→ SOURCE EXCERPT
****************

Pensions briefing - How “reasonable” are pension scheme members’ expectations that benefits will not be changed? IBM UK Holdings Limited and another v Dalgleish and others – Court of Appeal decision

Publication | September 2017

Summary

In IBM UK Holdings Limited and another v Dalgleish and others [2014], the High Court held that IBM’s actions in respect of pension benefit changes amounted to a breach of its duties.  It was not the nature of the scheme changes themselves that constituted the breach, but the fact that the changes were at variance with the members’ reasonable expectations resulting from the employer’s past conduct. This decision could have led to significant claims by members against IBM for damages.

The Court of Appeal’s August 2017 judgment has dismissed this decision on the basis that the members’ reasonable expectations were just one of the relevant factors that IBM should have taken into consideration when deciding to make the changes.  The Court of Appeal has, however, left open the possibility of members seeking damages in respect of IBM’s failure to comply with its consultation obligations.

Background

The employer, IBM, decided in 2009 to make a number of changes to its two defined benefit schemes in the UK.  This package of changes, which was known as Project Waltz, included:

  • the closure of the schemes to future benefit accrual from April 2011;
  • a new cost neutral early retirement policy from April 2010; and
  • entering into agreements with members that salary increases from 2009 would not be pensionable.

There had been two previous benefit change exercises: Project Ocean in 2004 which involved changes to employee contribution rates; and Project Soto in 2006, which gave members an option either to agree to part of their future salary increases not being pensionable, or to transfer to a new scheme with enhanced defined contribution benefits for future service, while retaining full final salary linkage for past accrual. 

In light of the requirement for trustee consent to implement Project Waltz and opposition to the changes from members, IBM sought a court order that the proposed changes could be made.

High Court decision

The High Court decided that the members had reasonable expectations in relation to the pension benefits to be provided under the schemes.  In particular, they had reasonable expectations that accrual would continue, the existing early retirement policy would remain in place and that the previously agreed part of future salary increases would remain pensionable.  These reasonable expectations arose from IBM’s previous conduct, including communications to members at the time of the previous benefit change exercises.

By implementing Project Waltz, IBM was acting contrary to members’ reasonable expectations.  The High Court decided that this was a breach of:

  • IBM’s implied duty of mutual trust and confidence between the employer and employee in relation to their contractual relationship; and
  • the separate duty in the pensions context known as the Imperial duty, after the 1991 case in which it was first recognised (namely, the implied duty of good faith that is owed by an employer to the members of a pension scheme when exercising its functions in relation to such a scheme).

In addition, the High Court decided that IBM had not carried out the necessary statutory consultation correctly prior to the implementation of Project Waltz, as IBM had neither provided members with full background to the proposed changes nor consulted with an open mind.

****************

→ EXERCISE
Reproduce, word for word, the part of the pensions briefing that begins with the words containing "By implementing Project" and ends with "such a scheme).".

→ INFORMATION SUPPLIED
****************

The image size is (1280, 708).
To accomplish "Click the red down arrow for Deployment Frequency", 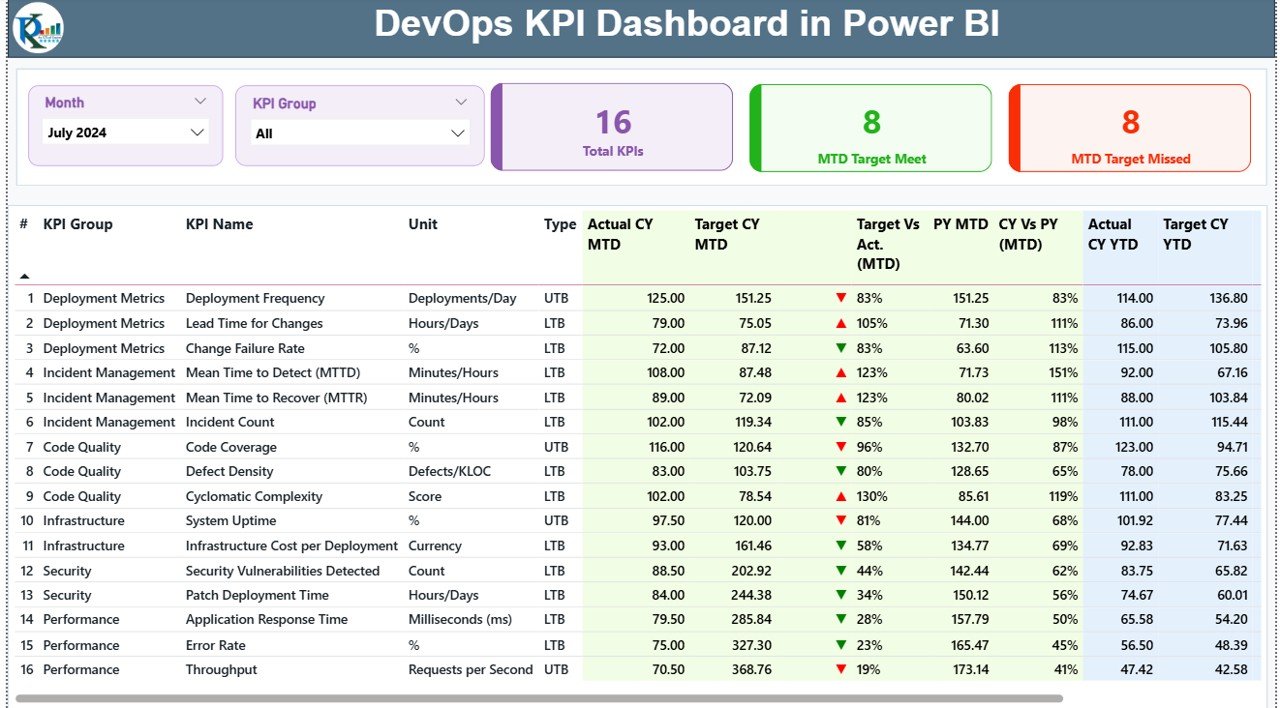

****************

→ ANSWER TO THE PROBLEM
By implementing Project Waltz, IBM was acting contrary to members’ reasonable expectations.  The High Court decided that this was a breach of:

  • IBM’s implied duty of mutual trust and confidence between the employer and employee in relation to their contractual relationship; and
  • the separate duty in the pensions context known as the Imperial duty, after the 1991 case in which it was first recognised (namely, the implied duty of good faith that is owed by an employer to the members of a pension scheme when exercising its functions in relation to such a scheme).